The Journey with Our Neighbors
I changed the title this week for a couple of reasons that will become apparent. For now, I ask you, the reader, to pause before continuing and ponder the word “Neighbor”. This week I was introduced to a young man…“James, one of the lost boys of Sudan”. It was further explained to me that he was recruited into the militia at the age of nine and after a few years of witnessing atrocities not fit to speak about, he and a number of his friends ran away, and became hunted fugitives. James and a couple of these young children made it to a refugee camp where they spent years waiting to be approved and accepted by a host country. For James, San Diego became his destination. James has been given a room in the home of a caring family who are also refugees. My encounter with James happened when he arrived at St. Luke’s while we were unloading the truck full of fruits and vegetables we had selected from the Food Bank. James had his arm in a sling and looked as though he was not feeling well. When I asked him if I could do anything to make him more comfortable, he replied, “Just Pray for Me and the Men that Hurt Me”. I was thinking he meant the militia in his home country and said a pray of intercession on behalf of those in harm’s way throughout the world. However, when I finished, he explained, “I was mugged a few nights ago and when they found that I had no money, only an old phone a friend gave me, they beat me more and one guy cut me”. He showed me his wound….This “neighbor” of ours was cut from the top of his left shoulder down to below his armpit. He required more stitches than I could count. And yet, James had already forgiven the men that hurt him and wanted to pray that they would find peace in their lives and not hurt other people. I have no doubt that James is a walking, breathing example of Grace, and I pray we all journey toward the love and peace that James, this “neighbor” of ours, shows.
I also had the opportunity to speak this week with Mary, another “neighbor” in our community. Mary was explaining how she and two other families had been saving for a down payment to purchase a car that they could share. She told me, “last week a friend told us about a man that had good cars and would take what we had as a down payment and allow us to pay off the balance over time”. Mary and her friends trusted this man “friend” and went to look at the car that they thought would be perfect and gave the man their accumulated savings with the expectation they could come back the following day and pick up their car. Unfortunately, when they returned to the lot where they had seen the car and made the down payment, there were no cars on the lot, and have been unable to find the man who took their money, or their trusted “friend”. Mary went on to say, “I have been at zero before and will start again”. She did express her frustration and the hurt she felt, as she, her friends and children thought that once they left their homeland behind, they would be in America, safe and able to live in peace. She continued, “It is better here, but you need seven sets of eyes to be safe”. There needs to be a way to add protection for these “neighbors” from those who put their self-centered desires and greed ahead of doing what is right.
My time tutoring was a breath of fresh air! I was presented with the ongoing challenge to help young students learn how to use English words like: worse, enough, used to, world, etc., in complete sentences. Fortunately for me we had a number of props at my disposal. Their snacks of popcorn and strawberries created opportunities for the students to see and understand how words they were given have a place in their vocabulary.

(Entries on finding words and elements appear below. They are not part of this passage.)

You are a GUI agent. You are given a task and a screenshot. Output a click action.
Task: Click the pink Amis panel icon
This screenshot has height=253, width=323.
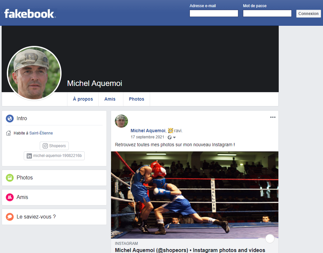pos(10,197)
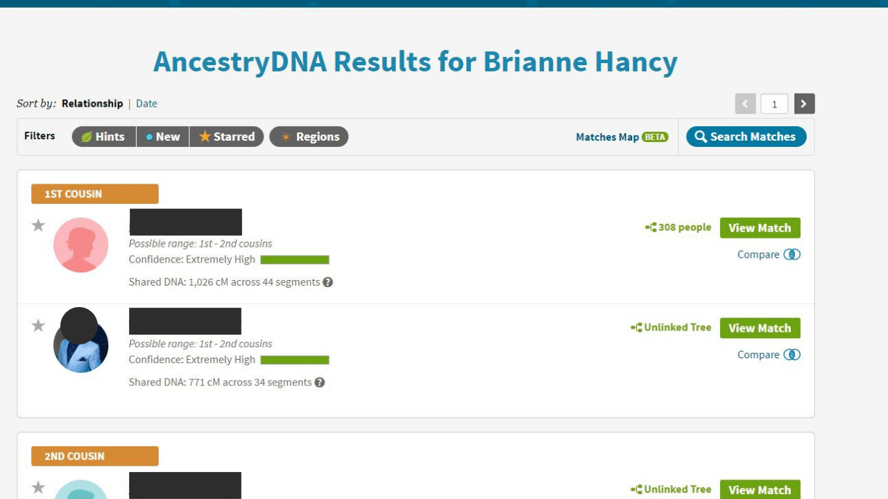Screen dimensions: 888x499
Task: Star the 2nd cousin match
Action: (38, 487)
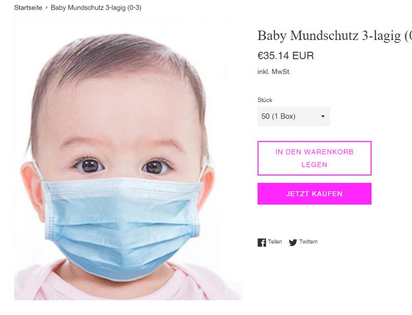Image resolution: width=412 pixels, height=315 pixels.
Task: Click the Teilen share label
Action: click(x=275, y=242)
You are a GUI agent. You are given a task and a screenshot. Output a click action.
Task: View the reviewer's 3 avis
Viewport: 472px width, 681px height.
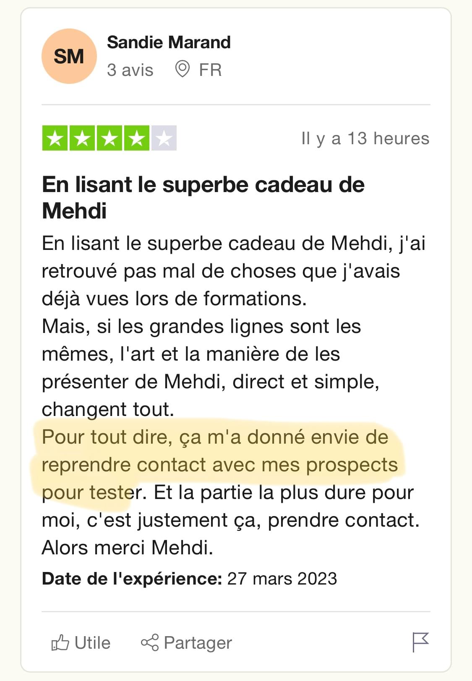(x=130, y=70)
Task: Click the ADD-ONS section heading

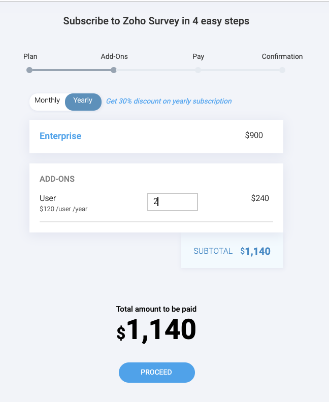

An old globe not only gave them a view of the earth, but gave the tutors a lesson in where these young new “neighbors” have lived the 8 to 12 years of their lives. I lack the words to describe the looks on their faces when they gained an appreciation for a new word they could use when trying to communicate. Let me just say that it was awesome to experience! All the students this week were given the opportunity to use their artistic and writing skills to create thank you notes for the people that donated books they were allowed to select and take home last week. The artwork and written notes covered a broad spectrum of ability, but the one thing that came through loud and clear was their appreciation.
My playwrights from the last few weeks, who have been working on a play about bullying, appeared to be suffering from “spring fever”, and when I said it, one of the older girls said we had “too much chocolate”. I guess some things catch on faster than others. After a couple of gentle reminders that we had work to do and we needed to get back to the script, I went quiet!!! (For those who know me, it was not easy). Suddenly one of the students said, “We are not being respectful”. A teaching moment presented itself and I asked the students to explain what is important to them when they are having a conversation with someone. The list included: look at the person, allow the other person to speak, not interrupt, listen to what the person is saying, ask for clarification. These were some of the points the students brought up…..a list that is really good for all of us to keep in mind. One of the students who had not commented, suddenly blurted out, “don’t have attitude”. Another student clamored,” you are retarded” and yes, another teaching moment presented itself. We had the opportunity to explore the hurtful impact that words can have on “our neighbor” and many other words that some people use and should not. This, along with the other learnings stated above, have given me pause through the week to think about and explore how we can add a “VALUES” section to our summer program. Tutoring affords us the opportunity to help our children master reading, writing and mathematics, but also can plant seeds for how to grow and live in peace and love with “our neighbor”. And I know that we will get back to the play.